With the line containing "Click the words 4 days in the description" as the start and the line containing "Task: Click the BETBUILDER" as the end, transcribe that span of the entries below exactly, including both.

Recorded data:
########

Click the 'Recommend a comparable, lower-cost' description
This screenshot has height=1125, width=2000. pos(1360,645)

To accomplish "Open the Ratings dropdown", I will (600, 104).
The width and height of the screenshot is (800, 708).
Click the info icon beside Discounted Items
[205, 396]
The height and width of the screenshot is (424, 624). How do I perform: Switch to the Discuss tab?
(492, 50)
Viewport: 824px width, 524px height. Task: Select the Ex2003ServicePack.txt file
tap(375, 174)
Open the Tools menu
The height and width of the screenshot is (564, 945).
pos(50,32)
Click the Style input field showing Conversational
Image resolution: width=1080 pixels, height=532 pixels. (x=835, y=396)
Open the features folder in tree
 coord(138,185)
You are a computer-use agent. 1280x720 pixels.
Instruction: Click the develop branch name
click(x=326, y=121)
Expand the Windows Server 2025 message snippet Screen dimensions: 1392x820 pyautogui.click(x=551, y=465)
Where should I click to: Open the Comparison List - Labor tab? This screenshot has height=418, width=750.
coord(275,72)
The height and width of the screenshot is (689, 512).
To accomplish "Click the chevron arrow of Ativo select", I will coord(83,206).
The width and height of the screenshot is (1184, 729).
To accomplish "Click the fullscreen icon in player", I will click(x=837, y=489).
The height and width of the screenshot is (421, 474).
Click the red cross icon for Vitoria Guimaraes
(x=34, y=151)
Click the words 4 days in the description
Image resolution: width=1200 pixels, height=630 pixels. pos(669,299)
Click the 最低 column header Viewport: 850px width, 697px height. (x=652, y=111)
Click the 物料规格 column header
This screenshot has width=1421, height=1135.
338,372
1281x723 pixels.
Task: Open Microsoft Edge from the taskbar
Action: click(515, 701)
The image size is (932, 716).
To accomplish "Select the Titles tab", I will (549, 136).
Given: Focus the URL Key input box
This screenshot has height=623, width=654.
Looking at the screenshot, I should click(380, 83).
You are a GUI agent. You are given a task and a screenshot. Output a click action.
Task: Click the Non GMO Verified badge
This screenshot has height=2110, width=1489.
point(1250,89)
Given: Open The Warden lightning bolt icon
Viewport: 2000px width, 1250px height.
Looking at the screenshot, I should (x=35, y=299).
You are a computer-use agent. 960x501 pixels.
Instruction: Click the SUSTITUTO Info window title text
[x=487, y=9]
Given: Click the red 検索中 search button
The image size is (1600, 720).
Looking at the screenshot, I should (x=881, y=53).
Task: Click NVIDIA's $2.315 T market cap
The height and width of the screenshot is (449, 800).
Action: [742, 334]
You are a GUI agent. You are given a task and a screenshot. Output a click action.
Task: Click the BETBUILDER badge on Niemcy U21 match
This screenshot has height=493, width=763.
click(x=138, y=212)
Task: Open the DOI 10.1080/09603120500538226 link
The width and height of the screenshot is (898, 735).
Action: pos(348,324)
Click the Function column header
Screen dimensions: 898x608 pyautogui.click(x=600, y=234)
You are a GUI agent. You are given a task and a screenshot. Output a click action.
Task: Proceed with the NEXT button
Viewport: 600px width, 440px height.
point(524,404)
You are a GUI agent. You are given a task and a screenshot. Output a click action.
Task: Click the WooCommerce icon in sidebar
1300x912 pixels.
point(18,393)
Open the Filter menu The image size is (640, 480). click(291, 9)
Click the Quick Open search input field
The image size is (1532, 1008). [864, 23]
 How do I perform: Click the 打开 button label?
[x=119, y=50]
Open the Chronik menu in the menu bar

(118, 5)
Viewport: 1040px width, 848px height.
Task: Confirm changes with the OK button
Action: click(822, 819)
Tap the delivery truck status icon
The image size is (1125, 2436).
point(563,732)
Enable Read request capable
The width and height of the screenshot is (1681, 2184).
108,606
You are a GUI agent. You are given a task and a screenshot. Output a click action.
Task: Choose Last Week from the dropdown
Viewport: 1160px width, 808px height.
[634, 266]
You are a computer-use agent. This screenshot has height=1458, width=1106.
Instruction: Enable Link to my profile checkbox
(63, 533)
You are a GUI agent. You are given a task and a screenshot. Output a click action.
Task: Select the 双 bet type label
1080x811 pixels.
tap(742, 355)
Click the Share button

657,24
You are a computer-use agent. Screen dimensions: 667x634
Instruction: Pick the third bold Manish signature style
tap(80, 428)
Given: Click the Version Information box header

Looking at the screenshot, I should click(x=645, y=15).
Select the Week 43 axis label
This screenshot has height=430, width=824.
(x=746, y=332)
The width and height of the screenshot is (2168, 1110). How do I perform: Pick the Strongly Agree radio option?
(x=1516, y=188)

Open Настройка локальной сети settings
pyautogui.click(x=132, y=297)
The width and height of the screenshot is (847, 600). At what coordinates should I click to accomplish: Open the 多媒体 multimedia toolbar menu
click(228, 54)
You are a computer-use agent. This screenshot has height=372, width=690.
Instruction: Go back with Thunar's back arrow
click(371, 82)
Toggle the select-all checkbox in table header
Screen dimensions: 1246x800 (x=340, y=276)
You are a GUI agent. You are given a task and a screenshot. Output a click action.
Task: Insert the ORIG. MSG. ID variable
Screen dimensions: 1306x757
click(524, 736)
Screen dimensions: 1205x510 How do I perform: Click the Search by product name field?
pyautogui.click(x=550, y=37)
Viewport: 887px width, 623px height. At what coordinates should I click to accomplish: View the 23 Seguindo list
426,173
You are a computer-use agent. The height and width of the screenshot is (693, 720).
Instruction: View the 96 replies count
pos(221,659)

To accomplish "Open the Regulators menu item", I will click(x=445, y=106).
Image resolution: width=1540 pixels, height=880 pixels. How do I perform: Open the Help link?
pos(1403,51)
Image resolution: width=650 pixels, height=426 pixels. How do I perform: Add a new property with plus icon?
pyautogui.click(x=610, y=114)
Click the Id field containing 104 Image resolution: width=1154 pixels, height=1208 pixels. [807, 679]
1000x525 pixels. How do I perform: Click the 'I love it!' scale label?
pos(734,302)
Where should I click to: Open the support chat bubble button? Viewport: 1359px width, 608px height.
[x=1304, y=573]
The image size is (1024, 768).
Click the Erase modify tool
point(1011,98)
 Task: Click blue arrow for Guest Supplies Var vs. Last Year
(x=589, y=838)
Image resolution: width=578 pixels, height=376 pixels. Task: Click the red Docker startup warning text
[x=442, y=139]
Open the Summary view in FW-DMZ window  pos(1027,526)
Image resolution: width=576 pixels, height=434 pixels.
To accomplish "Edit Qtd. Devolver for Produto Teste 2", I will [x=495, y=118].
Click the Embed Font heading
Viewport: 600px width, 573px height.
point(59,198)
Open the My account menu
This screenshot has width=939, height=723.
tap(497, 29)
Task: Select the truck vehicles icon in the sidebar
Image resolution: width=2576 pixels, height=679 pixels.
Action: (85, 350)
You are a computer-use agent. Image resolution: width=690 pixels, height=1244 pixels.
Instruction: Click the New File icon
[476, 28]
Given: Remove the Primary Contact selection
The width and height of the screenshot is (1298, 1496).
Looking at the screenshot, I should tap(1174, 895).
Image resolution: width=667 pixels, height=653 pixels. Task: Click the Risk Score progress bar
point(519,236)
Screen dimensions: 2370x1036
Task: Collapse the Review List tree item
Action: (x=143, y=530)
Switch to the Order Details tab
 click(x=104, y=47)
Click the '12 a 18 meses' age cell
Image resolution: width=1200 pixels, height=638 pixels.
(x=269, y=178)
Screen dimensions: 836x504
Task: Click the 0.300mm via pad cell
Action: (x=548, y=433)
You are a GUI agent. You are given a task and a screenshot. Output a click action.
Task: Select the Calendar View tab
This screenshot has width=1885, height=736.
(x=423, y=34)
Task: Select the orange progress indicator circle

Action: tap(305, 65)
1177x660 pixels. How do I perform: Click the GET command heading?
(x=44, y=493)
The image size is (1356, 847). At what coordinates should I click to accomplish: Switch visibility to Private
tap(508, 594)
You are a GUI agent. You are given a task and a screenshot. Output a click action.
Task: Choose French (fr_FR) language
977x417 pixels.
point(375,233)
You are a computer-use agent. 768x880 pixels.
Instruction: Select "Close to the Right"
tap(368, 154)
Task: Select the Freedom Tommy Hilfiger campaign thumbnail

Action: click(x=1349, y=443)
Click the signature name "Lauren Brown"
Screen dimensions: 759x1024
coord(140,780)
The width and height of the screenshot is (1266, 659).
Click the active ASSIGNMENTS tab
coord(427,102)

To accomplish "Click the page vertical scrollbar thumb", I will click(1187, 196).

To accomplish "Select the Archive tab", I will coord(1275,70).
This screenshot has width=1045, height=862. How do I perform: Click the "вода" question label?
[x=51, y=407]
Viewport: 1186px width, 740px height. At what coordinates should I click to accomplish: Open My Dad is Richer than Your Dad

########

:: FINAL ANSWER ::
Click the words 4 days in the description
Image resolution: width=1200 pixels, height=630 pixels. pos(669,299)
Click the 最低 column header Viewport: 850px width, 697px height. (x=652, y=111)
Click the 物料规格 column header
This screenshot has width=1421, height=1135.
338,372
1281x723 pixels.
Task: Open Microsoft Edge from the taskbar
Action: click(515, 701)
The image size is (932, 716).
To accomplish "Select the Titles tab", I will (549, 136).
Given: Focus the URL Key input box
This screenshot has height=623, width=654.
Looking at the screenshot, I should click(380, 83).
You are a GUI agent. You are given a task and a screenshot. Output a click action.
Task: Click the Non GMO Verified badge
This screenshot has height=2110, width=1489.
point(1250,89)
Given: Open The Warden lightning bolt icon
Viewport: 2000px width, 1250px height.
Looking at the screenshot, I should (x=35, y=299).
You are a computer-use agent. 960x501 pixels.
Instruction: Click the SUSTITUTO Info window title text
[x=487, y=9]
Given: Click the red 検索中 search button
The image size is (1600, 720).
Looking at the screenshot, I should (x=881, y=53).
Task: Click NVIDIA's $2.315 T market cap
The height and width of the screenshot is (449, 800).
Action: [742, 334]
You are a GUI agent. You are given a task and a screenshot. Output a click action.
Task: Click the BETBUILDER badge on Niemcy U21 match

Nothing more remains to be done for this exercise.